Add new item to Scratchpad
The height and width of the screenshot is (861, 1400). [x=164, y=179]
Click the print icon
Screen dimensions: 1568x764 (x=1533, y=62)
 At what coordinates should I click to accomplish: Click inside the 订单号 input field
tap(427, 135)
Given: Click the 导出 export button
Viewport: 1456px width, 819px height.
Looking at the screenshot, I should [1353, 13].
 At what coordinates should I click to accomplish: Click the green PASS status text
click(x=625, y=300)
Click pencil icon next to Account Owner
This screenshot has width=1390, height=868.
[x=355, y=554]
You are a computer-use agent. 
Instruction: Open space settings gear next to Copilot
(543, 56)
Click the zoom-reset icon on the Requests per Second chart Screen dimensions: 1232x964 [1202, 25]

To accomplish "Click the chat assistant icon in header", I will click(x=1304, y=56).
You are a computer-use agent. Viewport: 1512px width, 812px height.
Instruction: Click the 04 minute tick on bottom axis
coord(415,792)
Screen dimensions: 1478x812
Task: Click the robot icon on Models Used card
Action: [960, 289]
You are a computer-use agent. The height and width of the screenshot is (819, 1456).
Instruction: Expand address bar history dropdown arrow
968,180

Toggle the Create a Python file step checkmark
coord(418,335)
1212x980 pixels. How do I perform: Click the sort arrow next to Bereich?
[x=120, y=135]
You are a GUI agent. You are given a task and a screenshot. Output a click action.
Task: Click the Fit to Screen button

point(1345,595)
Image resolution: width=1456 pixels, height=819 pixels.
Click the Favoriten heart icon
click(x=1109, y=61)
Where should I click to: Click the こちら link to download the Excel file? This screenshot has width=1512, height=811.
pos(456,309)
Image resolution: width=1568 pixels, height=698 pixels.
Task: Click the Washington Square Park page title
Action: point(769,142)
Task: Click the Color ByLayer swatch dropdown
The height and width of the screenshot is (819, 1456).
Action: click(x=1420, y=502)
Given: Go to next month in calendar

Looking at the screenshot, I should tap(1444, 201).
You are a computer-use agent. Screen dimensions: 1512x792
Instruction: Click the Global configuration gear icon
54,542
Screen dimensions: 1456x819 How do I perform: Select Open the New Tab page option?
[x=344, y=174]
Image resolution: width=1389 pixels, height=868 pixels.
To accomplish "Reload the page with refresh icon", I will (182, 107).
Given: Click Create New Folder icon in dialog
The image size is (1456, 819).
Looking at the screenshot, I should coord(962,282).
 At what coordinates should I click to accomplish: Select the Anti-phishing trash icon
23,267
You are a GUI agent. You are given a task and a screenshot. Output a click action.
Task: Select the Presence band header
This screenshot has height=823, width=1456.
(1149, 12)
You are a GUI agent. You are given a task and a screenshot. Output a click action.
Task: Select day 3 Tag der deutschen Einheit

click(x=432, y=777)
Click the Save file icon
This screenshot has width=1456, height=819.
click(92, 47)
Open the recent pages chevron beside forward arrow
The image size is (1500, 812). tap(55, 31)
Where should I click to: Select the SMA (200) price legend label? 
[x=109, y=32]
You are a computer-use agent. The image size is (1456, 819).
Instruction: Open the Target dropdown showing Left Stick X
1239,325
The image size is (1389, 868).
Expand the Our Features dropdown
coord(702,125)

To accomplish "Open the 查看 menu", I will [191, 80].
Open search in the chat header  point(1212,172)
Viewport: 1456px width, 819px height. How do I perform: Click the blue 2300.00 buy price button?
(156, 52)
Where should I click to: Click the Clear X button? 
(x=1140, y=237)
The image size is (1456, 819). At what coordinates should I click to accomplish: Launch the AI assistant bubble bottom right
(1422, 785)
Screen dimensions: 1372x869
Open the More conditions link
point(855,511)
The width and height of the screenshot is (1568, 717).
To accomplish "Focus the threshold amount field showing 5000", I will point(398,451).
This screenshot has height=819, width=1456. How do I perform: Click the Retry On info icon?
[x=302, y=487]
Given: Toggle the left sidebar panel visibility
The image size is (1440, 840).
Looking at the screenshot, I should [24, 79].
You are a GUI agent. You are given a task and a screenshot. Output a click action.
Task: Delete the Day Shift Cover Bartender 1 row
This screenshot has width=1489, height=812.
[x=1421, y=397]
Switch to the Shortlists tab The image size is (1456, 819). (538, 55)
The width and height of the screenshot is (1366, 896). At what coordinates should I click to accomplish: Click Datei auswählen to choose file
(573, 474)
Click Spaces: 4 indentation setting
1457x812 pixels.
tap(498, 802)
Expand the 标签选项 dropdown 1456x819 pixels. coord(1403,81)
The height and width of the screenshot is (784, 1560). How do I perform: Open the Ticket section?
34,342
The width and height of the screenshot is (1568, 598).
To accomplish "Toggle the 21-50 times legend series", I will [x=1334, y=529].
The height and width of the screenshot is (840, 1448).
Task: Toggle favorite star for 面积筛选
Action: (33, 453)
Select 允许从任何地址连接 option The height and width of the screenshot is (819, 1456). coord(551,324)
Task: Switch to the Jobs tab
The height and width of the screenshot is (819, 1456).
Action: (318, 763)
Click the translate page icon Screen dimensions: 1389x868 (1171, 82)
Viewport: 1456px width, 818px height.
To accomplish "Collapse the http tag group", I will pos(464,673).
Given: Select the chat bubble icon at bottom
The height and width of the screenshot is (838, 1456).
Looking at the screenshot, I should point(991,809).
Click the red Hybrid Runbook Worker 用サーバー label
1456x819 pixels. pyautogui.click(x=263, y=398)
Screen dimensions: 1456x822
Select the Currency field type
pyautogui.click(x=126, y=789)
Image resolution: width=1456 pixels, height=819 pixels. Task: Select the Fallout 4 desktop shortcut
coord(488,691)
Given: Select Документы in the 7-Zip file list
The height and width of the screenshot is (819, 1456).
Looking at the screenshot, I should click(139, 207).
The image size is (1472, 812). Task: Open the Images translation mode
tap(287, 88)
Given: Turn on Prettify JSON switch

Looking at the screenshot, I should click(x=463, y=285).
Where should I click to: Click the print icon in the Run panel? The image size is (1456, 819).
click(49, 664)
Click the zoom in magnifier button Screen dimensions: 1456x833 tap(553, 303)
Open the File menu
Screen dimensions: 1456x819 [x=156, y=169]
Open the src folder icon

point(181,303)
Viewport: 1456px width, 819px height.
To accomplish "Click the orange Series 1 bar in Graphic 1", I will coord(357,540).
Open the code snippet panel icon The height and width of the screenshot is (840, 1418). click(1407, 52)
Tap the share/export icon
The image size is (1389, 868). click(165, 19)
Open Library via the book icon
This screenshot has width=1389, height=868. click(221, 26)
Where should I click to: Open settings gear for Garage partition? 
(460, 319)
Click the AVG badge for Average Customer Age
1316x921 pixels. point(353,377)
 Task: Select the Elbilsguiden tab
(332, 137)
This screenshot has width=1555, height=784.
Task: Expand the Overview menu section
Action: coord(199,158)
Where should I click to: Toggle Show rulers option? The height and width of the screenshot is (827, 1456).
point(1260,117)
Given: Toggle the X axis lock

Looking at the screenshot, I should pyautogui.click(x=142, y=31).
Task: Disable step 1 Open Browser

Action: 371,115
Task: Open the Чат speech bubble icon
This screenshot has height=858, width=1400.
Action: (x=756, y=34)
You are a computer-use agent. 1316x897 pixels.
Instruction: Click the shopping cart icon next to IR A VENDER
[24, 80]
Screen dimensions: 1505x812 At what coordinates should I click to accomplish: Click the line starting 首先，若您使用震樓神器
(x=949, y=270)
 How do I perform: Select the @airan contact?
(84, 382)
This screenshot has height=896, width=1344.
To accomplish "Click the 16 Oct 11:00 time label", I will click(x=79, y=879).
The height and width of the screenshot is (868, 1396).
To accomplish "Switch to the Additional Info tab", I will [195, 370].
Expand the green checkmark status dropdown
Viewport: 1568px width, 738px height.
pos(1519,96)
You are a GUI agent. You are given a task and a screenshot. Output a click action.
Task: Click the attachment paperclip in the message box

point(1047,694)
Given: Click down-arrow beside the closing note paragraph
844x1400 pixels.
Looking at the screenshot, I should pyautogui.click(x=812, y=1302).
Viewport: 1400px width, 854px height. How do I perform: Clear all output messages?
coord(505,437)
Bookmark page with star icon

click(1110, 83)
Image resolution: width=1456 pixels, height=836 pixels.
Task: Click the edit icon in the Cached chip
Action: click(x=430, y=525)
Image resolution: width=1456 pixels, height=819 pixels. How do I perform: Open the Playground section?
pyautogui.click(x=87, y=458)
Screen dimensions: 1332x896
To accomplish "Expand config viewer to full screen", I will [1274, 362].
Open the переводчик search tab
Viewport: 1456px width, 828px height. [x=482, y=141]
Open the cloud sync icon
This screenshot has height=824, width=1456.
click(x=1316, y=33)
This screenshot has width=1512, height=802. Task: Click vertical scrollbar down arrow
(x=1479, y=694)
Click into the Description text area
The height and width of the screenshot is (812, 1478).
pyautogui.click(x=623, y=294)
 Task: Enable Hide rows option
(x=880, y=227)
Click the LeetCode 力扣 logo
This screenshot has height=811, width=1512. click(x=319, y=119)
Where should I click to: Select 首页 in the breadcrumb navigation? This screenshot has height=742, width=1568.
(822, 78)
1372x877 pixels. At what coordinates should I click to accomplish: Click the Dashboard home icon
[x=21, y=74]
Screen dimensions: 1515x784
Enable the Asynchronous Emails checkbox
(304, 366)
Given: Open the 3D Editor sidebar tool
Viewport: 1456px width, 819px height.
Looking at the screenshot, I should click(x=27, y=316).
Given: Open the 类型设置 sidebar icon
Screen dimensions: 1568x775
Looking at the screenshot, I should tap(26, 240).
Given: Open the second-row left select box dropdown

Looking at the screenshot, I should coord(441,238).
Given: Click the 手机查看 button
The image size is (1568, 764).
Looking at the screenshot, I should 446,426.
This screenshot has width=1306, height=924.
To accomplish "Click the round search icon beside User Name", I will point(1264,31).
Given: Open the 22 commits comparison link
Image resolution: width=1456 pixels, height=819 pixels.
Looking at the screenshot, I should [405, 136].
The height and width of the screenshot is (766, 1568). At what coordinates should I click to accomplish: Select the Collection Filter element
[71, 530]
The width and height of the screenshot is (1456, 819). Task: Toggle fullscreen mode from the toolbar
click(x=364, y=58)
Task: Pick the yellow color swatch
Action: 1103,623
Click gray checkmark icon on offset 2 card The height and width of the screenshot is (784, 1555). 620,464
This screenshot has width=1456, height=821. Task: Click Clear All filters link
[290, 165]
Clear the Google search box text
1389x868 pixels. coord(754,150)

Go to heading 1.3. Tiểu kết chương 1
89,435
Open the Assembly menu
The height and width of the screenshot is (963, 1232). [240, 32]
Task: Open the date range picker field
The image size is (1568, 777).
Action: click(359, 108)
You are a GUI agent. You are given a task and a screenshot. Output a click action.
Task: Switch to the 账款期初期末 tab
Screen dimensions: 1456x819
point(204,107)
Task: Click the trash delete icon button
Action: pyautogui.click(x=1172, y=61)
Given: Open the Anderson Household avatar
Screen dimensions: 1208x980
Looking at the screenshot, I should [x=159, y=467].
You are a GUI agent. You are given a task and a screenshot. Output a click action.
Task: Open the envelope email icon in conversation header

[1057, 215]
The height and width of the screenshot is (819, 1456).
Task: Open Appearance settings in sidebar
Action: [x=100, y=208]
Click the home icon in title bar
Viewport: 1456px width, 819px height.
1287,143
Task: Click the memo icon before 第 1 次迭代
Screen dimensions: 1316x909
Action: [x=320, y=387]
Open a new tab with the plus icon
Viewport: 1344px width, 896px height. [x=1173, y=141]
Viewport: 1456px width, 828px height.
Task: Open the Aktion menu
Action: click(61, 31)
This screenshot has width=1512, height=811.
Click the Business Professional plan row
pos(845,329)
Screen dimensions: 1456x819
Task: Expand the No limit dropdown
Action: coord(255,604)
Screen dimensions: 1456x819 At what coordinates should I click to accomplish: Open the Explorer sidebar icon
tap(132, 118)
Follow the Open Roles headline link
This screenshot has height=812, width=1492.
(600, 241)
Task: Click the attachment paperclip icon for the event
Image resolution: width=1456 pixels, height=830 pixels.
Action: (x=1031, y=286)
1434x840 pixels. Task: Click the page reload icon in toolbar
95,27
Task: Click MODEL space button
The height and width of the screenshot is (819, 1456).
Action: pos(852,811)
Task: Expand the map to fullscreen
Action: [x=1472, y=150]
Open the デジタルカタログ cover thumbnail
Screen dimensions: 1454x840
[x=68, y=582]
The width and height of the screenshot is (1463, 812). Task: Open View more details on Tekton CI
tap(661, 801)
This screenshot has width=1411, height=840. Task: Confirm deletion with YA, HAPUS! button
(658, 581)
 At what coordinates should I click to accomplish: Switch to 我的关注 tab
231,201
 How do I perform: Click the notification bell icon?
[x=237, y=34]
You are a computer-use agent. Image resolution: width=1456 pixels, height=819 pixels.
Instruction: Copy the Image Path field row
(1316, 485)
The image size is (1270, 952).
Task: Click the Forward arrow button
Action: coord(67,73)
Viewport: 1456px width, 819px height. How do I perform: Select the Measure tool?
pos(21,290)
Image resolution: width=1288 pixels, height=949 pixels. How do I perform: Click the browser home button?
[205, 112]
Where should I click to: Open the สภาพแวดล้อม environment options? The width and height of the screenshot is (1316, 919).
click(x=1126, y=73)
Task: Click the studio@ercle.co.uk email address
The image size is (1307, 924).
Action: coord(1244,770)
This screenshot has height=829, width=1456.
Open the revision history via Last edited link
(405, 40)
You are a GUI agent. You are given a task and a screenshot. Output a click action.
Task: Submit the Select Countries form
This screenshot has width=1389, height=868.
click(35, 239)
- - - -
> [Exercise aim]:
Lines with the string "zoom": pick each one out of the material and return it.

> [Output of the exercise]:
Click the zoom-reset icon on the Requests per Second chart Screen dimensions: 1232x964 [1202, 25]
Click the zoom in magnifier button Screen dimensions: 1456x833 tap(553, 303)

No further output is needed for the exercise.